Moody Teenaged Nero Listening to Seneca, his Tutor
When I was reading Gibbon's The Decline and Fall of the Roman Empire, I often wondered what it would be like to have a leader of state who was a child, like Nero who assumed the purple at the age of 17 after the death of Claudius. Seneca, the philosopher, became a tutor to Nero when the future emperor was 12. When Nero became emperor, Seneca became his advisor.
In the year 59, Nero arranged the murder of his mother, Agrippina, and Seneca as imperial advisor was involved in the matricide. Seneca wrote to the Senate exculpating Nero for this crime.
I speak of the Seneca as adopted by Christianity, the Seneca as Stoic Philosopher, attempting to teach Nero moderation. How ghastly it must have been to watch his charge go from crime to even greater crime!
To have a totally out-of-control emperor leading the empire! And to have tutored him for years, only to see his teachings ignored!
Young Nero Being Tutored
In actuality, I think Seneca was a hypocritical scoundrel, who wrote of Philosophy merely as an exercise in rhetoric.

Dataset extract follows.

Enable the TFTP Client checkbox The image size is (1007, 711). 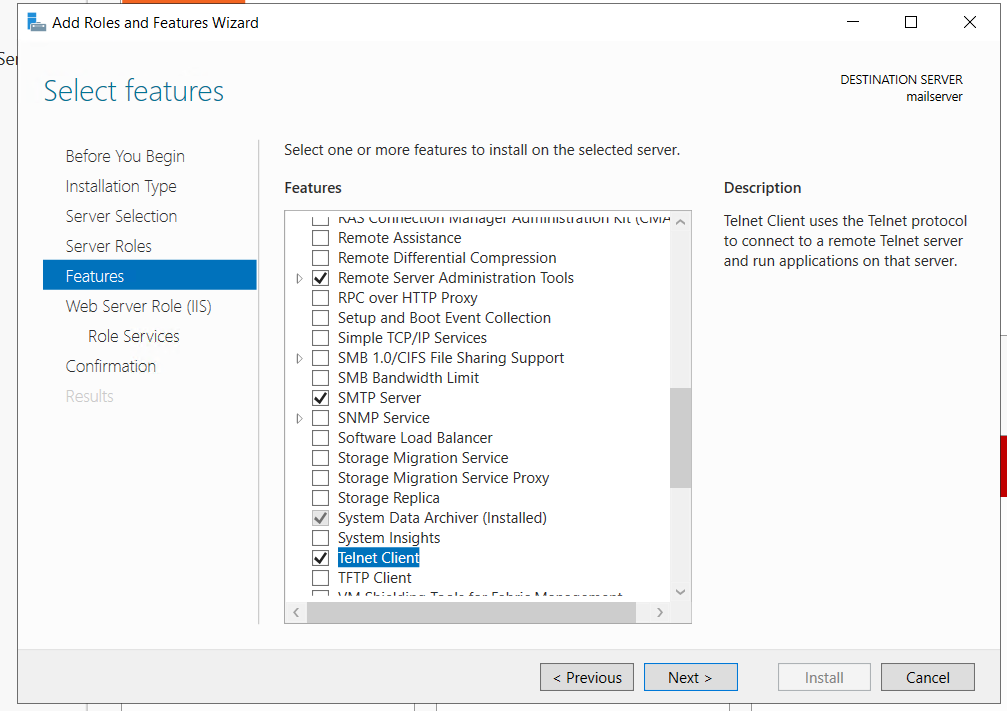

Seneca was an obsequious flatterer of an egomaniac, an amoral philanderer, and a man who used his position of power to cheat and steal from those less powerful.
Still he was able to watch his charge, Nero, degenerate and even to partake in his crimes, powerless to even lift a hand in protest. No wonder he as a Stoic, for it made a virtue of his wretched morality.
An unbalanced child-emperor surrounded by scoundrels... I could never think the reality of such a thing in the the grimoire of imagination!